The type system above is an extension of Tsukada and Kobayashi’s one [20]. The main differences are:

  • Our target language supports tuples as first-class values, while tuples may occur only as function arguments in their language. By supporting them, we avoid hyper-exponential explosion of the number of types caused by the CPS-transformation to eliminate first-class tuples.

  • Our target language also supports let-expressions. Although it is possible to define them as syntactic sugar, supporting them as primitives makes our type inference algorithm more efficient.

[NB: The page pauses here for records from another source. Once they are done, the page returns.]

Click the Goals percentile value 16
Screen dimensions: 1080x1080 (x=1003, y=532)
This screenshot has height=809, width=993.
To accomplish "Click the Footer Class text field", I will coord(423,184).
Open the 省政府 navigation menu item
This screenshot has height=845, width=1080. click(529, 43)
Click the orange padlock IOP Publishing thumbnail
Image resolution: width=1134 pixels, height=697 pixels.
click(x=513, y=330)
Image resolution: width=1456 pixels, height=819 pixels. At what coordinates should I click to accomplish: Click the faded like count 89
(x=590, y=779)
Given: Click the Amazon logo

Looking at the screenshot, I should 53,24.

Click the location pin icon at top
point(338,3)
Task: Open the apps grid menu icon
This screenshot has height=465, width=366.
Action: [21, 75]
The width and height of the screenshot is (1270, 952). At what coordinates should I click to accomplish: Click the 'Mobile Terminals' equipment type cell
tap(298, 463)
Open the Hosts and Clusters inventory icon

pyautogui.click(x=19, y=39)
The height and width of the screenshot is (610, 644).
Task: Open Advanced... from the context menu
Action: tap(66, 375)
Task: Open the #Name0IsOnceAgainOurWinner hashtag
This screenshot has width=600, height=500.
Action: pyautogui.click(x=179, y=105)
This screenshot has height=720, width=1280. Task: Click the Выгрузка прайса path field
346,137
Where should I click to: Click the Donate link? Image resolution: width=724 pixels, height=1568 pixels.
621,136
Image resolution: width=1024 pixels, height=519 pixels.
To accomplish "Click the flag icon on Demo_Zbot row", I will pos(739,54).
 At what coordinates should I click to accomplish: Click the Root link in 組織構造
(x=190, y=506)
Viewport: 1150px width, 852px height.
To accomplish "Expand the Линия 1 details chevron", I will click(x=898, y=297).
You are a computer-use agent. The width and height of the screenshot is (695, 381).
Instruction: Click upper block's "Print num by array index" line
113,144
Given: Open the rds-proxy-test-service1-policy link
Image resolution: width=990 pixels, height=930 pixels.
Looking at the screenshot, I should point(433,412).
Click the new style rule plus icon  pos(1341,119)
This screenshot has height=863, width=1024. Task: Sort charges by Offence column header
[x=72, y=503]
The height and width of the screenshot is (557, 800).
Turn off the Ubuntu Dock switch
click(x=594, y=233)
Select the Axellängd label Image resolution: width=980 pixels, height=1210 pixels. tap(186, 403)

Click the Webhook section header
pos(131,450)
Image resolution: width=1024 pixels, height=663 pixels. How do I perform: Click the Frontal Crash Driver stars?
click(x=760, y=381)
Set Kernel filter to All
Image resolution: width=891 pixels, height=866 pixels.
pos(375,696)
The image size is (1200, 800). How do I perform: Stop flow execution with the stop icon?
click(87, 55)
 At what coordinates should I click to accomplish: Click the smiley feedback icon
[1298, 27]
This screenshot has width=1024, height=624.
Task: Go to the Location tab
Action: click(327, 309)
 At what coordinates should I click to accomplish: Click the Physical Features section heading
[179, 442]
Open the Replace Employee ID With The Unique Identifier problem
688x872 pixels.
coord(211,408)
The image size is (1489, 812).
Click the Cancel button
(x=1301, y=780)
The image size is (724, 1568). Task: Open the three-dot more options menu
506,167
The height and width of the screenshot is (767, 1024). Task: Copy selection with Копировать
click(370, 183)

We define some operators used in the rest of this section. Let \(\sigma \) and \(\sigma '\) be value types that are refinements of some function sort. The intersection of \(\sigma \) and \(\sigma '\), written as \(\sigma \wedge \sigma '\), is defined by:

$$ \bigwedge _{i \in I}(\sigma _i \rightarrow \tau _i) \wedge \bigwedge _{j \in J}(\sigma _j \rightarrow \tau _j) = \bigwedge _{k \in (I \cup J)}(\sigma _k \rightarrow \tau _k), $$

where \(\sigma = \bigwedge _{i \in I}(\sigma _i \rightarrow \tau _i)\) and \(\sigma ' = \bigwedge _{j \in J}(\sigma _j \rightarrow \tau _j)\). Let D be a global definition, and \(\varGamma \) and \(\varGamma '\) be global type environments. We say \(\varGamma '\) is a D-expansion of \(\varGamma \), written as \(\varGamma \lhd _D \varGamma '\), if the following condition holds:

$$ \varGamma \lhd _D \varGamma ' \iff \begin{array}{l} \mathrm {dom}(\varGamma ) = \mathrm {dom}(\varGamma '), \\ \forall f \in \mathrm {dom}(\varGamma ). \exists \sigma .\ \varGamma , \emptyset \vdash D(f) : \sigma \ \text {and}\ \varGamma '(f) = (\varGamma (f) \wedge \sigma ) \end{array} $$

This expansion soundly computes types of each recursive function. Intuitively, \(\varGamma \lhd _D \varGamma '\) means that, assuming \(\varGamma \) is a sound type environment for D, \(\varGamma '(f)\) is a sound type of f because \(\varGamma '(f)\) is obtained from \(\varGamma (f)\) by adding a valid type of D(f). We write \(\varGamma _D^\top \) for the environment \(\{ f \mapsto \bigwedge \emptyset \mid f \in \mathrm {dom}(D) \}\), which corresponds to approximating D as \(D^\top = \{ f \mapsto \lambda x : \kappa .\ \varOmega \mid f \in \mathrm {dom}(D) \}\). It is always safe to approximate the behaviour of D with \(\varGamma _D^\top \). We write \(\lhd _D^*\) for the reflexive and transitive closure of \(\lhd _D\). We say \(\varGamma \) is sound for D if \( \varGamma _D^\top \lhd _D^* \varGamma \).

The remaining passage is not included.